Corpo de José Chacon é sepultado em Niterói

Pedro Conforte –

Dezenas de pessoas se reuniram ontem para dar o último adeus ao engenheiro José Chacon de Assis. O ex-presidente do Crea/RJ foi velado no plenário da Câmara Municipal de Niterói. Coroas de flores de várias representatividades como Conselho Regional de Economia do Rio de Janeiro, Sindicato dos Engenheiros no Estado do Rio de Janeiro, Associação Fluminense de Engenheiros e Arquitetos, entre outras, mostravam como José Chacon era querido por todos. Ele foi sepultado no fim da tarde no cemitério Parque da Colina, em Pendotiba.

“Nesse velório eu percebi que ele era muito maior do que eu imaginava. Recebo carinho de pessoas que nem conhecia e muitos amigos estão ajudando nesse momento. Ele deixou muitas marcas em diversas áreas como a cultura, economia, política e etc”, desabafou Márcio Almeida Assis, de 44 anos, filho do engenheiro.

José Chacon tinha completado 69 anos no último dia 3 de janeiro e deixa esposa, quatro filhos e dois netos. Chacon atuava em questões sociais e ambientais há mais de 40 anos, Como engenheiro, trabalhou em diversas empresas em todo o país. Na política, Chacon foi um dos fundadores do Partido dos Trabalhadores (PT) e participou da luta pela anistia, pelas Diretas Já e por uma Nova Constituição para nosso país. O ex-presidente do Crea/RJ faleceu na última terça-feira à noite em Brasília, vítima de atropelamento, enquanto corria.
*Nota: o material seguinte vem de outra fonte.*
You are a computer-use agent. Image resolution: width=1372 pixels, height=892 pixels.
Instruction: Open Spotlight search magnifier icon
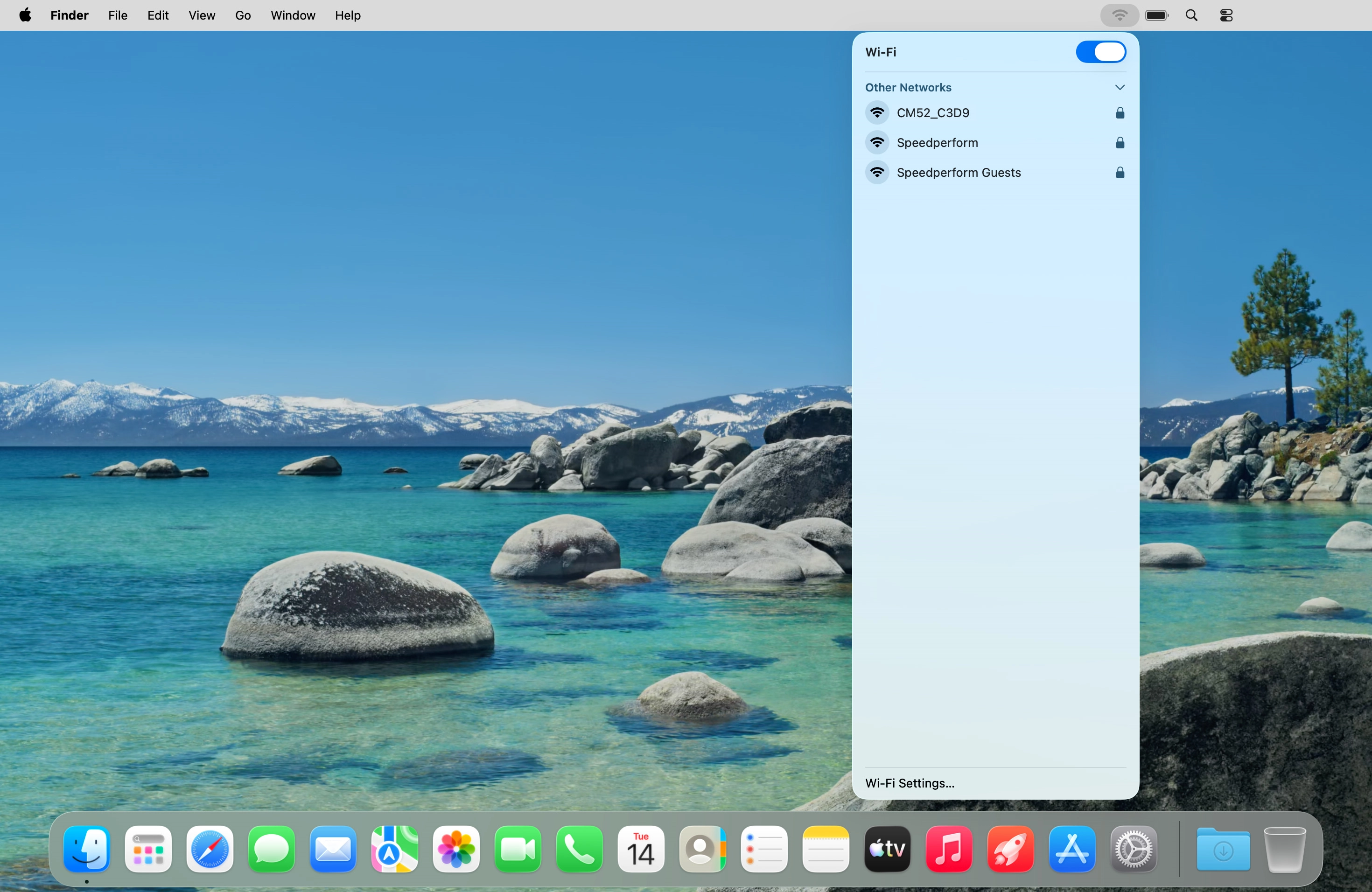(x=1191, y=15)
“Ele era um ser humano com uma cultura sem igual. Valorizava os profissionais da área humana e de todas as outras áreas. Ele tinha uma vontade de viver imensa e isso que mais me machuca. Ele era muito amigo e no dia do acidente eu liguei muitas vezes para ele e estranhei que ele não me atendeu e não me retornou, como de costume. À noite fiquei sabendo do ocorrido. Estou profundamente triste”, lamentou a viúva, Silvia Passos.
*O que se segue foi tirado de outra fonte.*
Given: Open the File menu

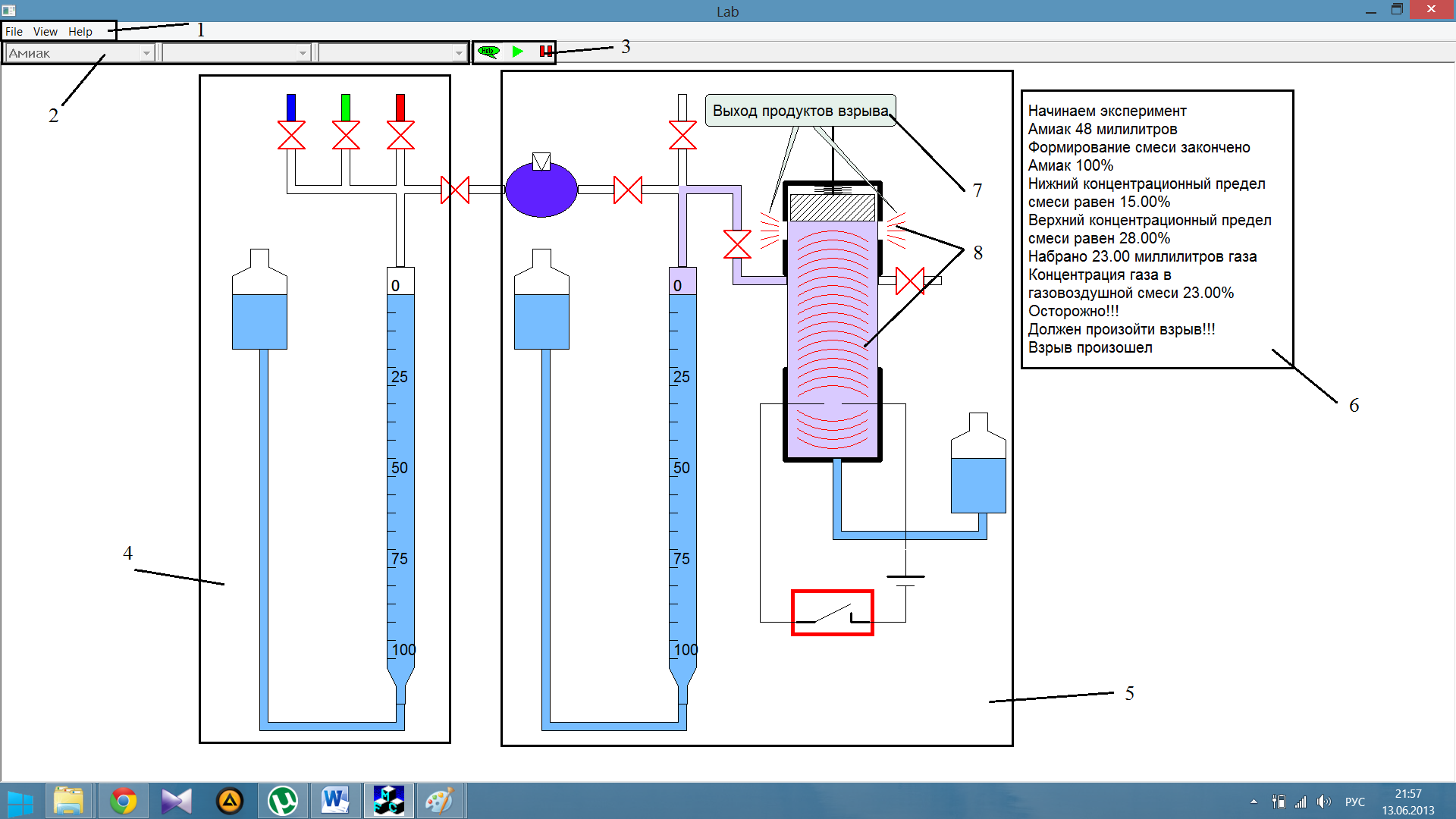Looking at the screenshot, I should tap(14, 32).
O vereador Paulo Eduardo Gomes contou que conheceu José Chacon durante a faculdade e que desde aquela época o engenheiro era muito ativo e engajado.
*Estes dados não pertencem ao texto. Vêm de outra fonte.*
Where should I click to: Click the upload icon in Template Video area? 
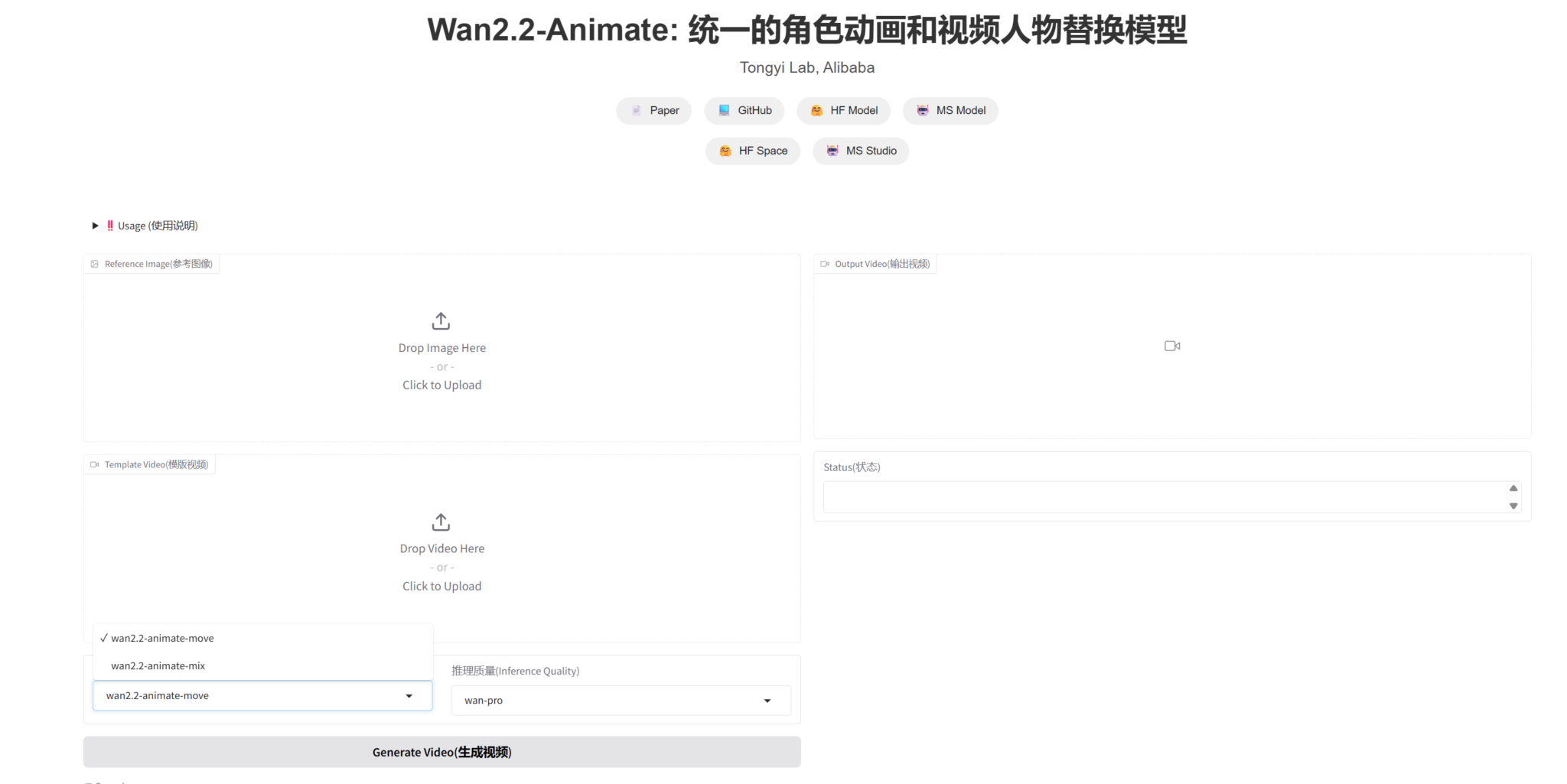(441, 522)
“É uma perda afetiva muito grande. Nos formamos quase juntos e lembro que quando entrei na faculdade ele já era engajado no diretório acadêmico. Ele era muito ativo e participou de muitos projetos importantes para o país. Foi uma morte estúpida um homem tão atento aos transportes, por exemplo, e ser atropelado”, declarou.